The consolidation and diffuse ground-glass opacities on CT almost disappeared on day 64. The patient was discharged from the hospital on day 72 with a maintenance dose of 30 mg/day of prednisolone. By the time of discharge, her severe fatigue had resolved, and her appetite had significantly improved. Although the patient no longer required supplemental oxygen at rest, she still depended on HOT for outdoor activities due to mild respiratory distress and reduced oxygen saturation levels. While the treatment successfully mitigated the life-threatening condition, the patient’s quality of life was notably diminished compared to their status prior to osimertinib administration. At the 3-month follow-up after discharge, the patient demonstrated continued recovery. She was able to ambulate outdoors without the need for supplemental oxygen, and her functional capacity had gradually improved. Osimertinib was not re-administered.

All procedures performed in this study were in accordance with the ethical standards of the institutional and/or national research committee(s) and with the Helsinki Declaration (as revised in 2013). Written informed consent was obtained from the patient for the publication of this case report and accompanying images. A copy of the written consent is available for review by the editorial office of this journal.

Discussion

This case report highlights a rare and severe instance of ILD requiring intubation and mechanical ventilation during osimertinib adjuvant therapy following lung cancer resection. To date, Mitsuya et al. have reported the only other documented case of severe osimertinib-induced ILD in the adjuvant setting after resection of EGFR-mutated NSCLC (4). Although their case did not necessitate intubation, it shared key features with ours, such as the rapid onset of severe ILD and the need for steroid therapy. However, our case is particularly notable for requiring intubation and mechanical ventilation, emphasizing that severe, life-threatening ILD can develop even in patients without apparent risk factors.
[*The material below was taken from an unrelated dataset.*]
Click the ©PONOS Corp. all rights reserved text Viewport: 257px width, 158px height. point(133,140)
As the use of adjuvant osimertinib increases, similar cases may become more frequent, underscoring the need for heightened clinical awareness and monitoring.
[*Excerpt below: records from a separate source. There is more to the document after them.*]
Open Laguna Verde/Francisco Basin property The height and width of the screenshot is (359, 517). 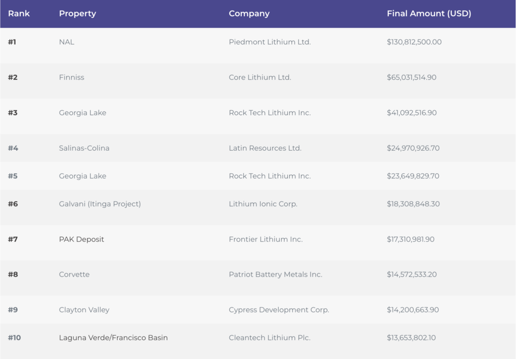113,338

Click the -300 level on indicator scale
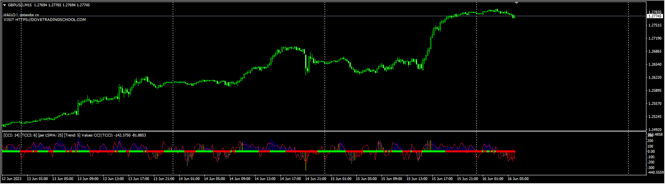[651, 168]
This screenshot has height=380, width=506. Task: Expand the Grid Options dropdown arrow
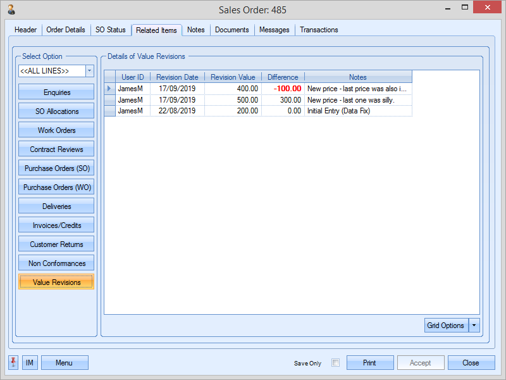point(474,326)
Patients eligible for adjuvant therapy after radical resection include a certain number of potentially disease-free patients, with no cytologic remnant cells (R0) that do not require adjuvant therapy. Therefore, patient selection is important. Predicting which patient may benefit from adjuvant EGFR-TKI remains difficult, but improved identification of high-risk groups could help avoid unnecessary treatment (6). Patients with advanced stage, pleural invasion, or limited resection may experience postoperative relapse who underwent complete resection for early NSCLC with EGFR mutation (7). EGFR mutations are an independent risk factor for recurrence, strongly linked to systemic recurrence regardless of stage. Park et al. further emphasized their role in recurrence risk in completely resected NSCLC, highlighting the importance of genetic profiling in postoperative care (8).
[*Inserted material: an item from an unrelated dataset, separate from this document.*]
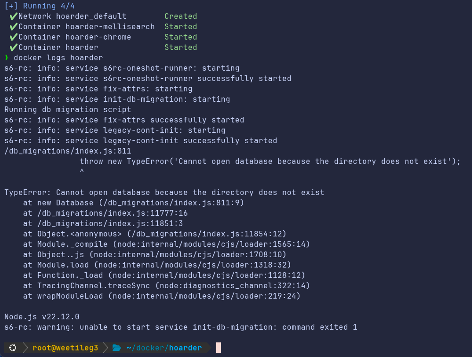Click the terminal cursor block
The width and height of the screenshot is (472, 357).
pos(219,348)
Potential adverse events should be reaffirmed despite the relatively few adverse events of osimertinib. ILD after osimertinib treatment was observed in only 11 of 275 (4%) patients in the FLAURA trial, and none of these cases were fatal (2). However, ILD occurs as a potentially critical event, especially in Japan (3). Risk factors for EGFR-TKI-induced ILD include gender, age, smoking history, ILD history, and performance status (9). In addition, genetic factors, such as specific EGFR mutations, and the use of concurrent medications like immunosuppressants or antibiotics may also contribute to ILD risk (10). Patients with these known risk factors should be closely monitored. However, as demonstrated in the current case, severe ILD can also occur in patients without any obvious risk factors, such as those with no smoking history, no prior ILD, and no apparent comorbidities. This highlights the need for heightened vigilance, even in seemingly low-risk patients, as EGFR-TKI-induced ILD can present unpredictably. Early recognition of symptoms, along with a personalized approach to monitoring, is crucial for managing these patients.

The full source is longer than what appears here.